*Selected text*
THE reversed scraping of civil servants bonuses that our Finance Minister announced last month, as well as the introduction of Grade 7 examination fees that is being rumoured through the electronic corridors and newsrooms is nothing less than the IMF and World Bank-prescribed extension of neo-liberal forces. In our own reading of African experience, the neo-liberal philosophy lacks pragmatism to our reality. Instead of pacifying the troubled waters, they are actually destructive in nature.
The economies of Southern Africa cannot forget the debilitating effects of the post-Washington consensus that was fronted by the Bretton Woods institutions (IMF and World Bank) in the 1990s. These twin multilateral institutions introduced some structural adjustment programmes (SAPs) as a debt-recovery plan on developing countries that owed them billions of US dollars disbursed as development financial assistance.
Zimbabwe also happened to have borrowed the institutions a lot of money that was meant to implement the Growth with Equity Policy that saw land resettlement to accommodate the historically marginalised, universal education, extension of healthcare and expansion of other social services to the once discriminated Africans.
The campaign was based on the 3Ds that are democratization, devaluation and deregulation. These policies underperformed the economy as they forced the government to concentrate on budget deficits at the expense of creating employment and improving social services. In 1999, unemployment stood at 50% in some sectors and only 16 000 jobs are created per year for 220 000 school leavers.
Since the early 1990s, 130 companies were liquidated. Due to currency devaluation, the real foreign exchange value of exports in Zimbabwe declined by 2,7% a year while it had grown by 9% before SAPs were introduced. Economic growth was slow and 60 000 workers were retrenched under the ploy of a macro-economic strategy called “Public Expenditure Review.”
However, the policies aggravated poverty among the urban middle class and the rural folks through retrenchments and removal of health, educational and agricultural subsidies. The acronym, ESAP which stands for Economic Structural Adjustment Programs was seen abbreviation for “Ever Suffering African People” due to the neo-liberal approach’s detrimental properties.

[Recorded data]
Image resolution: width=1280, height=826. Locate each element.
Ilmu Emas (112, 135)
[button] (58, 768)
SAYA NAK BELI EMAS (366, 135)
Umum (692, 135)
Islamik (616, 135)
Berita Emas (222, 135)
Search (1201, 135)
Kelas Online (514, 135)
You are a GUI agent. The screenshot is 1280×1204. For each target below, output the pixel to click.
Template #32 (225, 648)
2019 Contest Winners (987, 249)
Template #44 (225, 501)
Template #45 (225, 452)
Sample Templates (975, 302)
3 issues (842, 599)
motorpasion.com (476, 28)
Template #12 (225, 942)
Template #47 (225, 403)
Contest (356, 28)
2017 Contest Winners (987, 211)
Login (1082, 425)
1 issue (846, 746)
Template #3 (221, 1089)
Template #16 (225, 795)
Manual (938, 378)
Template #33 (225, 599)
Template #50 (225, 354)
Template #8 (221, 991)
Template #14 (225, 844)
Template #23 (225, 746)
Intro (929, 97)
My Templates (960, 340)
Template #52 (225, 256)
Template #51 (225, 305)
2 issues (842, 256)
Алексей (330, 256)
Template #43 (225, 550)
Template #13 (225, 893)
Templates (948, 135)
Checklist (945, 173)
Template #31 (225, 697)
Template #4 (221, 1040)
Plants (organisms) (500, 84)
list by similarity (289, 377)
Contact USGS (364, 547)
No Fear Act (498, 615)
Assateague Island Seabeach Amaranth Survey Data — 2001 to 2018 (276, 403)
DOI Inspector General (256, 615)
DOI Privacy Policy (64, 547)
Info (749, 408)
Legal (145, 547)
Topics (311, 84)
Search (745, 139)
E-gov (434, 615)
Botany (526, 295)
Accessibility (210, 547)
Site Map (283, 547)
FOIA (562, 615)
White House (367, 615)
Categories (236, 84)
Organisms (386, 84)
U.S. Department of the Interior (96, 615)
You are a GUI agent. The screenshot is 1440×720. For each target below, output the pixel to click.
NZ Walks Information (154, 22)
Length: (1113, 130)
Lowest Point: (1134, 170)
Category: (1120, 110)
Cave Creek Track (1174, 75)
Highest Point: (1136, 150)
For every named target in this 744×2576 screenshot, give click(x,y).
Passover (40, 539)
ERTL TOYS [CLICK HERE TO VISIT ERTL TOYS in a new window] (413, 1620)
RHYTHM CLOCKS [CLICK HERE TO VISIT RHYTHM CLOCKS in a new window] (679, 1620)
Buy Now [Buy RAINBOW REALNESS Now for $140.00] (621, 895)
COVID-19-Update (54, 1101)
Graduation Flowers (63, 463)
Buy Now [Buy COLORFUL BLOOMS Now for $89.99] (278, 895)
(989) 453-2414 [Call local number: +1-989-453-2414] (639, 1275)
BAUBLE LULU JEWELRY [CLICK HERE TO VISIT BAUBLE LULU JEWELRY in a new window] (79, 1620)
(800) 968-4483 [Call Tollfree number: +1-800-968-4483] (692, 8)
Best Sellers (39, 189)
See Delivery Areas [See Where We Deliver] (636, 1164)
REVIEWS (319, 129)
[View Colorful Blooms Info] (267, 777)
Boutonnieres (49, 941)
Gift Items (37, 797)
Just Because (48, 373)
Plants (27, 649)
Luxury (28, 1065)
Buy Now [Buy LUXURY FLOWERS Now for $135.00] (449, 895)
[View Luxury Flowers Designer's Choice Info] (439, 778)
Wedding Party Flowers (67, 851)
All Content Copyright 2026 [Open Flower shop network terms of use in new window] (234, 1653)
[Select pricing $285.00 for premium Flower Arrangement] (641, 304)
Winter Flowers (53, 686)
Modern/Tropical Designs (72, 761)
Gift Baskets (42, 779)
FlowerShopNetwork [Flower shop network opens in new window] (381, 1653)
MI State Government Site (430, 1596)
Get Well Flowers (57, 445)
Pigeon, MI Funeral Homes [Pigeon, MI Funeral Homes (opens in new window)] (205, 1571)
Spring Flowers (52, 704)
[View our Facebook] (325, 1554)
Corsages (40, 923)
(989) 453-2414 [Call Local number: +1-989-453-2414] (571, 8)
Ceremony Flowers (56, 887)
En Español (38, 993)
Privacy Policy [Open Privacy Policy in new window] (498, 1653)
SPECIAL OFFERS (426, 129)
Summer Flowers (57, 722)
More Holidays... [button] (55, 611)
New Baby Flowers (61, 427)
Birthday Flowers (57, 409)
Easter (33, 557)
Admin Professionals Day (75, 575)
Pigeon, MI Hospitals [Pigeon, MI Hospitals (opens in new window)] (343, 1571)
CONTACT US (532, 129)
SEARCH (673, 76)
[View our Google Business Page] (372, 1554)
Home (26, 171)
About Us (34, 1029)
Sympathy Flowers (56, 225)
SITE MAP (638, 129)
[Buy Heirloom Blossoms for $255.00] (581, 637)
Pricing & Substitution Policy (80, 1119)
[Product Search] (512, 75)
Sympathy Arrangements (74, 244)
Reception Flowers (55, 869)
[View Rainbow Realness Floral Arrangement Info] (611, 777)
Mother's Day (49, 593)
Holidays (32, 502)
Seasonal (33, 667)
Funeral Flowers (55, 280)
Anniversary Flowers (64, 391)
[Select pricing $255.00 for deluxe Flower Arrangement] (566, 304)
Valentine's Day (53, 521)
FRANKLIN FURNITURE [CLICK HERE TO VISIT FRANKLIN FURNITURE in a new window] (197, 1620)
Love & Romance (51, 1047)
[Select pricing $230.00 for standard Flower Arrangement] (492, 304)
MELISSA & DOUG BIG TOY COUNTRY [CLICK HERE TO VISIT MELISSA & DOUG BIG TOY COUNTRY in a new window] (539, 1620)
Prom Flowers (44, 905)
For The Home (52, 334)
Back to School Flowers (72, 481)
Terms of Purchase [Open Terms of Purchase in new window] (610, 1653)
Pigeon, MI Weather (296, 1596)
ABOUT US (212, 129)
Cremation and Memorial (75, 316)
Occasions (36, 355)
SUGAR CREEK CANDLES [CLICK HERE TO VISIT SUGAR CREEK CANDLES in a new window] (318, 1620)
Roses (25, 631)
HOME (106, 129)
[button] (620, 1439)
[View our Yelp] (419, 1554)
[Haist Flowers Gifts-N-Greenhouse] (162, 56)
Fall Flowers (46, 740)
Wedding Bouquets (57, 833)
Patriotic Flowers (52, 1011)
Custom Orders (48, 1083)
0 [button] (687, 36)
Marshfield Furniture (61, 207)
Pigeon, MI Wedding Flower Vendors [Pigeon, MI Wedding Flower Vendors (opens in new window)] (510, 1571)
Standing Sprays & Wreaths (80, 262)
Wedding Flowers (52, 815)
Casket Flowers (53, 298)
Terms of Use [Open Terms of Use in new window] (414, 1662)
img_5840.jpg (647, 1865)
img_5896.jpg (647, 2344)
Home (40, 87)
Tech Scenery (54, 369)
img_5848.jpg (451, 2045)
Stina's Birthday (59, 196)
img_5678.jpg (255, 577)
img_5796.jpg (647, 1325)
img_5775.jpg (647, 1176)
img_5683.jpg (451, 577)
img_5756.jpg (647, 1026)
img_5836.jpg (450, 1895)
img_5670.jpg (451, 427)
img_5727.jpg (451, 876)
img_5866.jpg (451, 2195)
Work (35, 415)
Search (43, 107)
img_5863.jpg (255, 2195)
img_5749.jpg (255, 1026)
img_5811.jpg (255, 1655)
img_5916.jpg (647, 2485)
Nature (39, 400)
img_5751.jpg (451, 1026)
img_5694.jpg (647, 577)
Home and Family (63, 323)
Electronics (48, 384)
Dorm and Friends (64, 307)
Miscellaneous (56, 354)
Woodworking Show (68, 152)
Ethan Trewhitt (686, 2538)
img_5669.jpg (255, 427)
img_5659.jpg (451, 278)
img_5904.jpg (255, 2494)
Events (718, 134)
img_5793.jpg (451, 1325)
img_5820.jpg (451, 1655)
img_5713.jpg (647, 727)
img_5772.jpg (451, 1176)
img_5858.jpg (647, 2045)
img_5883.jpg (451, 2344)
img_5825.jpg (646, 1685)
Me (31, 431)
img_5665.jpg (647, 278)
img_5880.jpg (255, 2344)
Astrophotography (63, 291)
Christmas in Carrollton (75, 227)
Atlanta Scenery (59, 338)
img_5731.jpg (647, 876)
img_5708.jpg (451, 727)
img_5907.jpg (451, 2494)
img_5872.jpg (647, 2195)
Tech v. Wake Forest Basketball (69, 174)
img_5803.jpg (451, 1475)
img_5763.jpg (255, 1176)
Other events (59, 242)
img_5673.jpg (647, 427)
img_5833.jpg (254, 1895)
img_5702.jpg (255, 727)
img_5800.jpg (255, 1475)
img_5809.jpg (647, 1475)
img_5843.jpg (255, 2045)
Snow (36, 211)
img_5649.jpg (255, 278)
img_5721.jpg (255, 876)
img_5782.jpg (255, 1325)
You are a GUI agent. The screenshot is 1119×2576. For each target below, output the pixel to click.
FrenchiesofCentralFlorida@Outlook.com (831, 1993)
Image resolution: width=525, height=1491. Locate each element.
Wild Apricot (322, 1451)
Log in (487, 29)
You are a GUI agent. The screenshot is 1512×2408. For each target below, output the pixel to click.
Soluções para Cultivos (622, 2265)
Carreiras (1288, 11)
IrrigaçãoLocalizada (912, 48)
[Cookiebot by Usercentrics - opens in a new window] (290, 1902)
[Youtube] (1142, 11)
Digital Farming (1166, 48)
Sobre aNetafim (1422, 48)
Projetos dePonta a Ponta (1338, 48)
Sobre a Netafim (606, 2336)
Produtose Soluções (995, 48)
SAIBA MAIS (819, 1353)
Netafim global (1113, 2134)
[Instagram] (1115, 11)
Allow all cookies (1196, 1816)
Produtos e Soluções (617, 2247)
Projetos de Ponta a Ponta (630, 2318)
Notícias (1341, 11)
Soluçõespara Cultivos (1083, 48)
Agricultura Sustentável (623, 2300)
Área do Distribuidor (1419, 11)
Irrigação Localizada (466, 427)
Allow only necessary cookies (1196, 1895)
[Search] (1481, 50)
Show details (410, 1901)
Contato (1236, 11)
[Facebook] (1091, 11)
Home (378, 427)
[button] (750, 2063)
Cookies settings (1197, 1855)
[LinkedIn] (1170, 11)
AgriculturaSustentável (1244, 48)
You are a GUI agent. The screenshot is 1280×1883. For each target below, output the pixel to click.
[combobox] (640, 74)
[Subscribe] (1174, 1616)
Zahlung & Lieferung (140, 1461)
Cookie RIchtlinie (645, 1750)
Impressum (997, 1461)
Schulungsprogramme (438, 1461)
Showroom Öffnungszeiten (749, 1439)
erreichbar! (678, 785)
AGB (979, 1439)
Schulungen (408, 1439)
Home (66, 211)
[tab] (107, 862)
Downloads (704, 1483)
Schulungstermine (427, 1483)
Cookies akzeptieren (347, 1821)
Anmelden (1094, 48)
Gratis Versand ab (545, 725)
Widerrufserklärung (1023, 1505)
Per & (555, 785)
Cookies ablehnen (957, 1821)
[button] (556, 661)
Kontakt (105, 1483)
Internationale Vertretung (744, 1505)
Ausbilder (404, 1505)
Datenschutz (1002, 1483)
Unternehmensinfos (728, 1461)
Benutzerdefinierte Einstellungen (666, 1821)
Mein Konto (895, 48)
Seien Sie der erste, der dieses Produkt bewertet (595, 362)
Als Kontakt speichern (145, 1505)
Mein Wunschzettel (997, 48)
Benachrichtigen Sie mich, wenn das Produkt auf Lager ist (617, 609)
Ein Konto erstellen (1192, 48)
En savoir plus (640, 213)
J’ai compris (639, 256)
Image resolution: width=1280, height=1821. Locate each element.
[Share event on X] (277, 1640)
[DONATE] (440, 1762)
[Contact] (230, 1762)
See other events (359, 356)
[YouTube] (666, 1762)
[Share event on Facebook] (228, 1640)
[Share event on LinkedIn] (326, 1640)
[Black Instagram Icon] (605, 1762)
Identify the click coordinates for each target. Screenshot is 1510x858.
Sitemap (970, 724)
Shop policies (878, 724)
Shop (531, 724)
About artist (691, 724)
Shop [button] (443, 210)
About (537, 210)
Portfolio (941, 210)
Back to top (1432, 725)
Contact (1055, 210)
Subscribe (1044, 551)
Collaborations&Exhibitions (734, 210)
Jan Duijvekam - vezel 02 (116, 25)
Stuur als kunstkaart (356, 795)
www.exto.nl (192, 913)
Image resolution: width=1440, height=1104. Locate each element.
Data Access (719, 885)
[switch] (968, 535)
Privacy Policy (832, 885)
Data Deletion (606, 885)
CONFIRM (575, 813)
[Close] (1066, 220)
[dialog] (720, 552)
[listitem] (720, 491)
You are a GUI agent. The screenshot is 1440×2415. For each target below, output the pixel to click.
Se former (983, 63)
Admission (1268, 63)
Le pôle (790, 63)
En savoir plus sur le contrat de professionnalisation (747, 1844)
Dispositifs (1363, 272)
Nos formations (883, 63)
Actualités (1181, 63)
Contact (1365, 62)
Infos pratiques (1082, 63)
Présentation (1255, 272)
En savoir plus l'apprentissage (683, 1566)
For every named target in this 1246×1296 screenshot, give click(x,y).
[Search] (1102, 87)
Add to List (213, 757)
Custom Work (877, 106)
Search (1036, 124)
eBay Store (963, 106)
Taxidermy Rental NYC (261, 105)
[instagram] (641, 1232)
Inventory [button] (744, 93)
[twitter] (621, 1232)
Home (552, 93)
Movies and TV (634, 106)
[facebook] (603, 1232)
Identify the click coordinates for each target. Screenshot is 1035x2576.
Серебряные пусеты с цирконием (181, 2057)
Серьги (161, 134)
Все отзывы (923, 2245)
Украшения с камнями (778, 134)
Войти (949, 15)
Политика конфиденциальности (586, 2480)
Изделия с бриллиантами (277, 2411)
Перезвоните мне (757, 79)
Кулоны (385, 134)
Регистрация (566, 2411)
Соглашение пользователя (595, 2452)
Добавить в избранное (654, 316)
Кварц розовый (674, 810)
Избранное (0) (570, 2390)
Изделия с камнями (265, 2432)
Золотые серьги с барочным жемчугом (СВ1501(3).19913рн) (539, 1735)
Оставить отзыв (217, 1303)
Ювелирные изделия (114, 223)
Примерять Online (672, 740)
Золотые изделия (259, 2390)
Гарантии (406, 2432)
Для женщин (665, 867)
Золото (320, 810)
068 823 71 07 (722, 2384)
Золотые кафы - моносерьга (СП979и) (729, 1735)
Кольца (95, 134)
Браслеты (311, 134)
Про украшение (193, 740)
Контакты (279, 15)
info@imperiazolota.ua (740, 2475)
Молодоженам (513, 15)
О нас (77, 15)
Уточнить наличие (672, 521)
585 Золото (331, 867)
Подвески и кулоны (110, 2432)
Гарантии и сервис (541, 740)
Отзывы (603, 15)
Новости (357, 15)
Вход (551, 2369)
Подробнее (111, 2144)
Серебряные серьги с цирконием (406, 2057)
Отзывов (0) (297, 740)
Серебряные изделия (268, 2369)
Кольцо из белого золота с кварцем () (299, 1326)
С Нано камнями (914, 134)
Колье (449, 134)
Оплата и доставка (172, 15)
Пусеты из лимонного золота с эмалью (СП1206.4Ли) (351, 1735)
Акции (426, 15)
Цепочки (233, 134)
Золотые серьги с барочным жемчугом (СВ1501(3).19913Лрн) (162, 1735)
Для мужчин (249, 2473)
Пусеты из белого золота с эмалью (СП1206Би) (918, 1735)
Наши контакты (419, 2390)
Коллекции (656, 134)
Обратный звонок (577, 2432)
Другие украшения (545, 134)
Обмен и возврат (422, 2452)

*Tasks*
a) According to the essay on structural adjustment in Zimbabwe, how many companies were liquidated since the early 1990s?
b) Render the rows of the recorded data as a numbered list, leaving out blank lines, from the first row through the row containing "Template #4 (221, 1040)".
The recorded data has no connection to the essay on structural adjustment in Zimbabwe.

*Task-by-task answers*
a) 130 companies were liquidated.

b)
1. Image resolution: width=1280, height=826. Locate each element.
2. Ilmu Emas (112, 135)
3. [button] (58, 768)
4. SAYA NAK BELI EMAS (366, 135)
5. Umum (692, 135)
6. Islamik (616, 135)
7. Berita Emas (222, 135)
8. Search (1201, 135)
9. Kelas Online (514, 135)
10. You are a GUI agent. The screenshot is 1280×1204. For each target below, output the pixel to click.
11. Template #32 (225, 648)
12. 2019 Contest Winners (987, 249)
13. Template #44 (225, 501)
14. Template #45 (225, 452)
15. Sample Templates (975, 302)
16. 3 issues (842, 599)
17. motorpasion.com (476, 28)
18. Template #12 (225, 942)
19. Template #47 (225, 403)
20. Contest (356, 28)
21. 2017 Contest Winners (987, 211)
22. Login (1082, 425)
23. 1 issue (846, 746)
24. Template #3 (221, 1089)
25. Template #16 (225, 795)
26. Manual (938, 378)
27. Template #33 (225, 599)
28. Template #50 (225, 354)
29. Template #8 (221, 991)
30. Template #14 (225, 844)
31. Template #23 (225, 746)
32. Intro (929, 97)
33. My Templates (960, 340)
34. Template #52 (225, 256)
35. Template #51 (225, 305)
36. 2 issues (842, 256)
37. Алексей (330, 256)
38. Template #43 (225, 550)
39. Template #13 (225, 893)
40. Templates (948, 135)
41. Checklist (945, 173)
42. Template #31 (225, 697)
43. Template #4 (221, 1040)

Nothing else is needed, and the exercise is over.